ReGrained Raises Round To Create Super Line Extension

Ingredient producer and bar brand ReGrained announced the close of a $2.5 million round of funding to help propel the brand into its next phase of growth. Family-owned product development firm Griffith Foods led the round with Barilla Group’s venture fund BLU1877 and Telluric Foods also taking part. Roughly $700,000 of the round was also raised from 700 contributors via an equity crowdfunding round on Indiegogo.

Founder and CEO Daniel Kurzrock told NOSH that the goal was to find investors that could contribute both financially and strategically to the business.

“We’re not following the typical CPG playbook and felt strongly about bringing in patient capital that could actively help us,” Kurzrock said. “The concept of democratizing ownership of our mission (and success) [also] really resonated… These roughly 700 investors are “strategic” in a different way. We now have a small army of champions with a vested interest in seeing us be successful.”

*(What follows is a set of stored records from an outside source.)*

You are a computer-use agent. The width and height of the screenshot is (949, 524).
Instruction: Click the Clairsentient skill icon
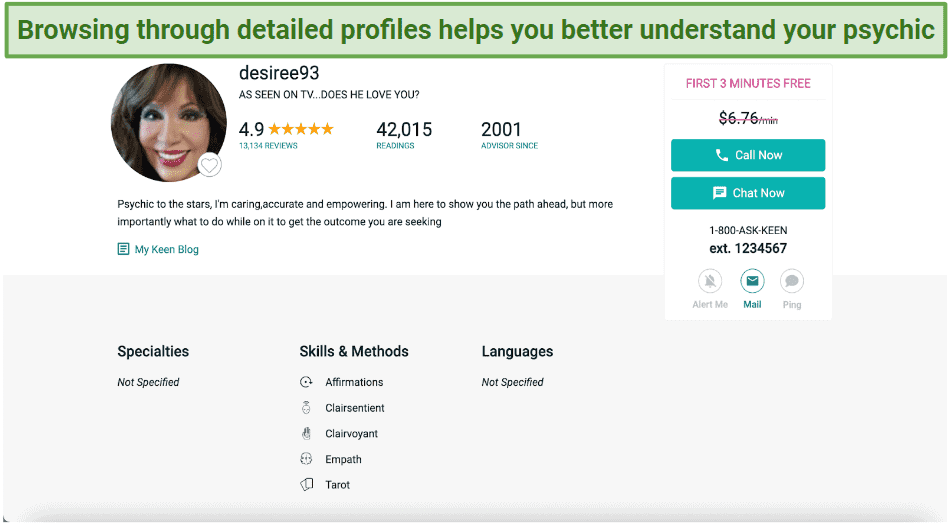pyautogui.click(x=306, y=408)
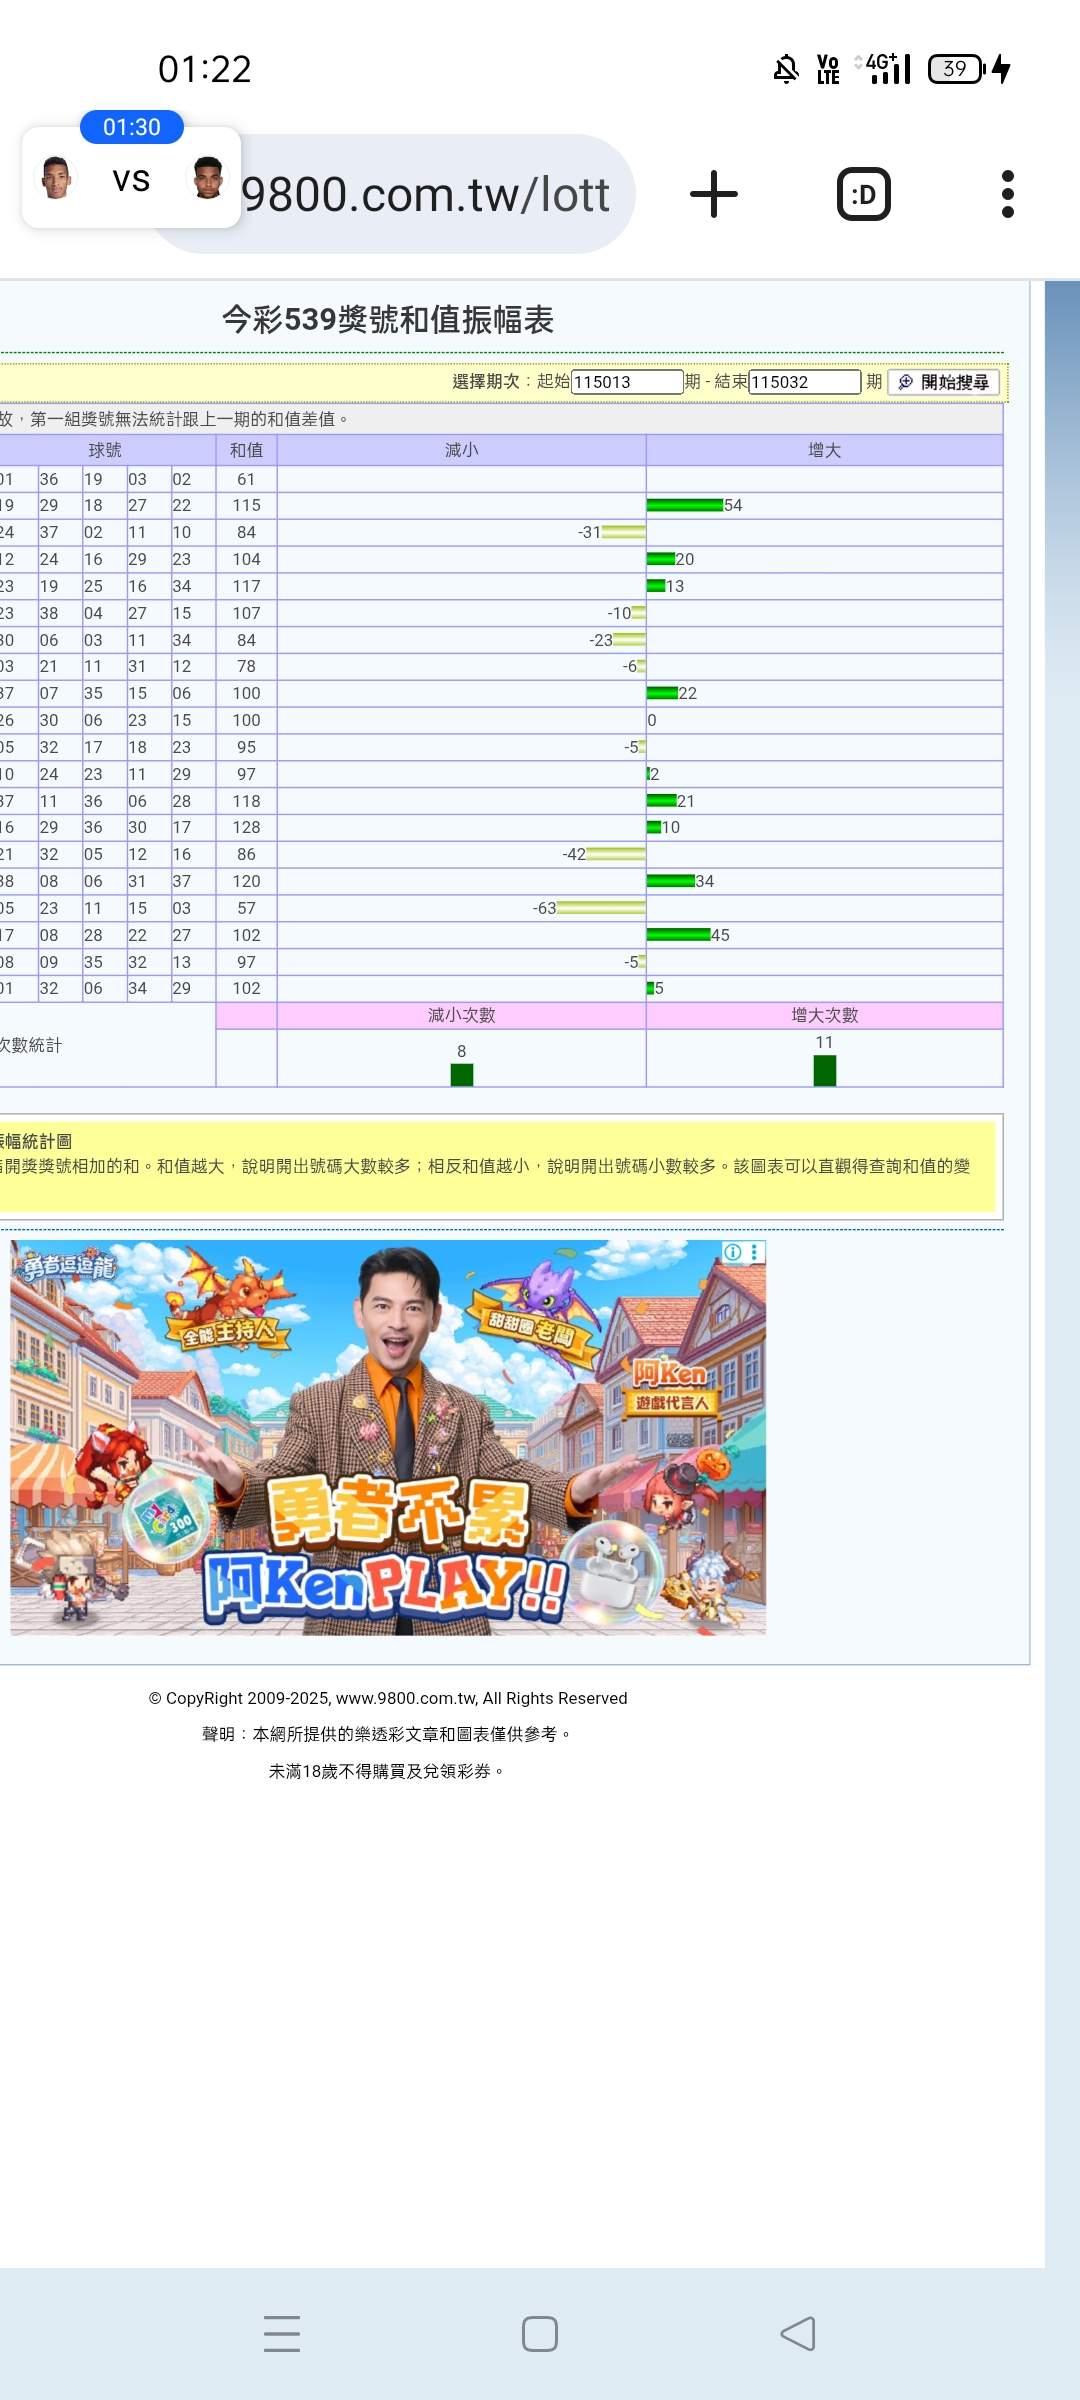1080x2400 pixels.
Task: Tap the Android back navigation button
Action: [x=797, y=2334]
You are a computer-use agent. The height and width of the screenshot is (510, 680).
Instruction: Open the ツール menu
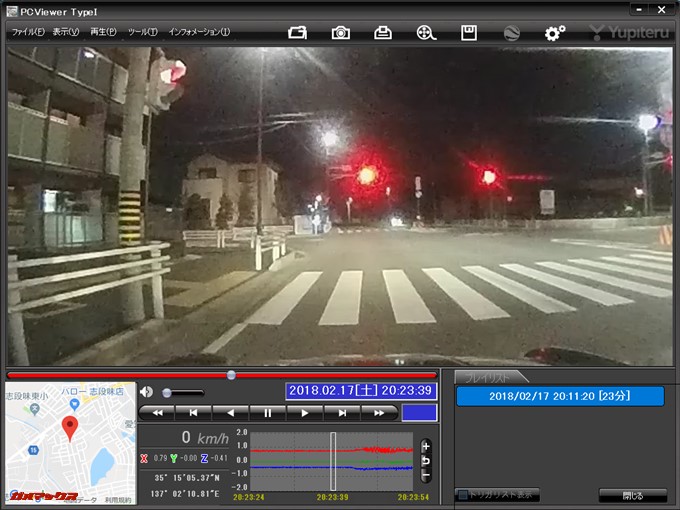pyautogui.click(x=142, y=32)
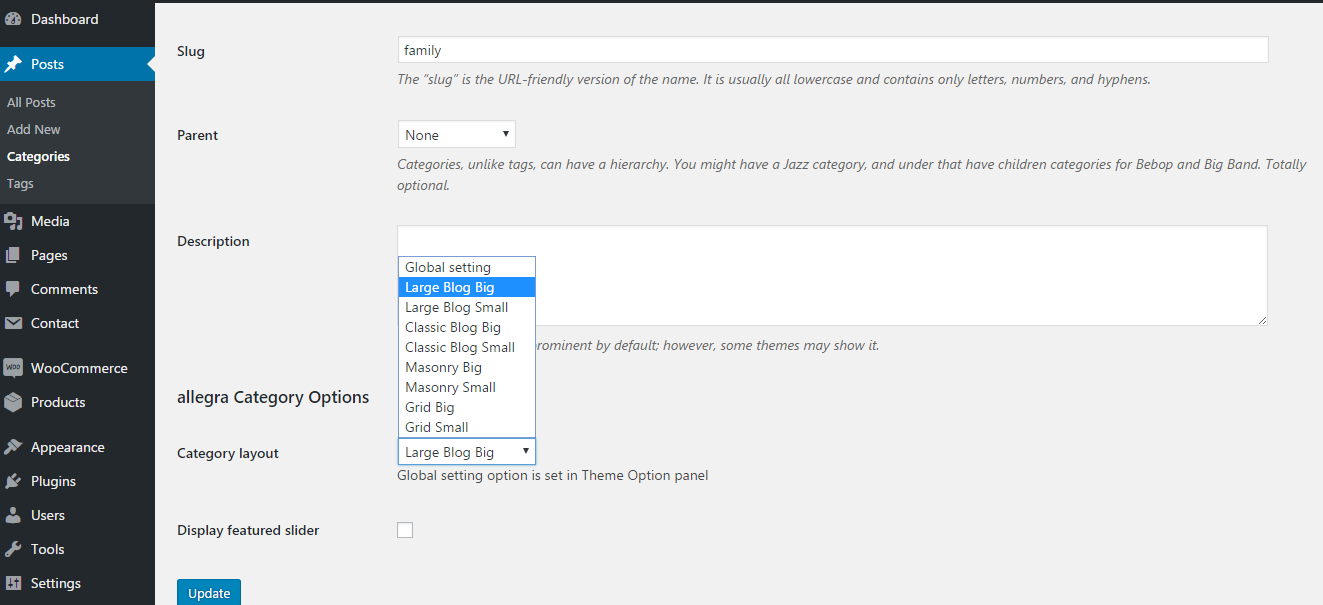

ReGrained has already seen much growth with its line of bars produced from the spent grain left over at the end of the beer brewing. Typically seen as a waste product, ReGrained has a patent-pending process developed in partnership with the USDA that converts the grain into what the company has dubbed SuperGrain+ — a functional, nutrient-dense “superfood.” In the past year alone, the bars have grown from being sold in 100 retail locations to over 1,000, Kurzrock said.

The capital will initially go towards commercializing the ReGrained technology and setting up a new, state-of-the-art “regrainery” in Berkley, Calif. that will allow the company upcycle tons of spent grain per day — rather than the few tons per month it can currently handle. More importantly, the new facility will help the brand diversify its offering beyond consumer products and become an ingredient provider for other food brands.

Assisting them with this transition will be Griffith, which will offer its large client base products made with SuperGrain+. Kurzrock told NOSH that with easy access to SuperGrain+ he believes that demand from food producers will drastically increase.

“[One of the] reasons this isn’t already a staple in our food system is no proven demand,” Kurzrock said. “Part of this [lack of demand] is because there hasn’t been a readily available supply chain due to a lack of processing. But, it’s a chicken and egg issue that economists would call a ‘missing market’ because that supply chain would emerge with sufficient demand.”

The focus on the ingredient side of the business doesn’t mean ReGrained is abandoning its own line of products however. In fact, the company will release a new savory Supergrain+ snack at Expo West 2019.

Launching and selling the bars has been a learning experience for ReGrained, Kurzrock said. Originally sold with the tagline “eat beer,” the ReGrained team realized that there needed to be a slight repositioning away from the product’s boozy roots and more focused on developing consumer awareness of SuperGrain+’s health benefits. Kurzrock told NOSH that the bars allowed the company to test the marketplace for Supergrain+ as well as establish that this was an ingredient consumers would gravitate towards.

“The vision was never to build a huge CPG company.. [but] we figured no one could bring a product to market faster than we could,” Kurzrock said. “That was what we saw as phase one of ReGrained, bring the first upcycled spent brewers grain product to market and use that to create the momentum to create a brand extension — which we’re doing — but also create inbound demand from food manufacturing partners that could then become our early adopters and use our ingredient to bring it to market.”